TASK
Copy the data below word for word.

ENTRIES start

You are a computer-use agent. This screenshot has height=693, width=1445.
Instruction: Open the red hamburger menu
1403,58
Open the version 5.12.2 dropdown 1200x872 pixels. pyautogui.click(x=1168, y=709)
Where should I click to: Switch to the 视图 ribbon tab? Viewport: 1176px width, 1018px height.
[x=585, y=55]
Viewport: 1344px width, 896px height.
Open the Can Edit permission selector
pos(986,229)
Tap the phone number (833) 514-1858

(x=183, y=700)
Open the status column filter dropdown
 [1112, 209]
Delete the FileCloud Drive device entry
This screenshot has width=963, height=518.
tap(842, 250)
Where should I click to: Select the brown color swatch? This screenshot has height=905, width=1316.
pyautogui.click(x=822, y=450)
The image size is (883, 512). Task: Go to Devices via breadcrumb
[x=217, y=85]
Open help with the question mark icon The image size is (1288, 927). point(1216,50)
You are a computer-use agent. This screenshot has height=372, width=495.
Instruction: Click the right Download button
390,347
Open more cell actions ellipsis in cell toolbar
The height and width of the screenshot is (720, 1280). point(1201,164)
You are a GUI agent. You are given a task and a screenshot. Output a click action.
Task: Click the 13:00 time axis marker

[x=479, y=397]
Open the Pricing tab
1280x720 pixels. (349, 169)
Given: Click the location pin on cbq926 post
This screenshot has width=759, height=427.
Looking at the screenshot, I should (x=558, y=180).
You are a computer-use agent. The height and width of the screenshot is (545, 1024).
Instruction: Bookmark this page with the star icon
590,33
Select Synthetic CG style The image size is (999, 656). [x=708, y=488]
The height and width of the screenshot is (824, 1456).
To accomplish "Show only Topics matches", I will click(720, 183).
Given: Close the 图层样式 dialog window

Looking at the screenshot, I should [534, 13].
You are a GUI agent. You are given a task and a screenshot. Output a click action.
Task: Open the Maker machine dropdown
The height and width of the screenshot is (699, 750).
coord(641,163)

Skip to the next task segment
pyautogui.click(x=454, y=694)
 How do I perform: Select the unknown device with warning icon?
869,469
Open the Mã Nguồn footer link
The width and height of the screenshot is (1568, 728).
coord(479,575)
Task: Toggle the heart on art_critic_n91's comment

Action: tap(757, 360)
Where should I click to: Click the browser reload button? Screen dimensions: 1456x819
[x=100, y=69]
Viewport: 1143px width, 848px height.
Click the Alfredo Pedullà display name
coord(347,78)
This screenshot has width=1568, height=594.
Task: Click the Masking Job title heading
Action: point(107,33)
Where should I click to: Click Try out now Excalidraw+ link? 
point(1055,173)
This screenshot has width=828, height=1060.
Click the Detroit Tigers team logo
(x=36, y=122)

ENTRIES end

WRITTEN ANSWER
You are a computer-use agent. This screenshot has height=693, width=1445.
Instruction: Open the red hamburger menu
1403,58
Open the version 5.12.2 dropdown 1200x872 pixels. pyautogui.click(x=1168, y=709)
Where should I click to: Switch to the 视图 ribbon tab? Viewport: 1176px width, 1018px height.
[x=585, y=55]
Viewport: 1344px width, 896px height.
Open the Can Edit permission selector
pos(986,229)
Tap the phone number (833) 514-1858

(x=183, y=700)
Open the status column filter dropdown
 [1112, 209]
Delete the FileCloud Drive device entry
This screenshot has width=963, height=518.
tap(842, 250)
Where should I click to: Select the brown color swatch? This screenshot has height=905, width=1316.
pyautogui.click(x=822, y=450)
The image size is (883, 512). Task: Go to Devices via breadcrumb
[x=217, y=85]
Open help with the question mark icon The image size is (1288, 927). point(1216,50)
You are a computer-use agent. This screenshot has height=372, width=495.
Instruction: Click the right Download button
390,347
Open more cell actions ellipsis in cell toolbar
The height and width of the screenshot is (720, 1280). point(1201,164)
You are a GUI agent. You are given a task and a screenshot. Output a click action.
Task: Click the 13:00 time axis marker

[x=479, y=397]
Open the Pricing tab
1280x720 pixels. (349, 169)
Given: Click the location pin on cbq926 post
This screenshot has width=759, height=427.
Looking at the screenshot, I should (x=558, y=180).
You are a computer-use agent. The height and width of the screenshot is (545, 1024).
Instruction: Bookmark this page with the star icon
590,33
Select Synthetic CG style The image size is (999, 656). [x=708, y=488]
The height and width of the screenshot is (824, 1456).
To accomplish "Show only Topics matches", I will click(720, 183).
Given: Close the 图层样式 dialog window

Looking at the screenshot, I should [534, 13].
You are a GUI agent. You are given a task and a screenshot. Output a click action.
Task: Open the Maker machine dropdown
The height and width of the screenshot is (699, 750).
coord(641,163)

Skip to the next task segment
pyautogui.click(x=454, y=694)
 How do I perform: Select the unknown device with warning icon?
869,469
Open the Mã Nguồn footer link
The width and height of the screenshot is (1568, 728).
coord(479,575)
Task: Toggle the heart on art_critic_n91's comment

Action: tap(757, 360)
Where should I click to: Click the browser reload button? Screen dimensions: 1456x819
[x=100, y=69]
Viewport: 1143px width, 848px height.
Click the Alfredo Pedullà display name
coord(347,78)
This screenshot has width=1568, height=594.
Task: Click the Masking Job title heading
Action: point(107,33)
Where should I click to: Click Try out now Excalidraw+ link? 
point(1055,173)
This screenshot has width=828, height=1060.
Click the Detroit Tigers team logo
(x=36, y=122)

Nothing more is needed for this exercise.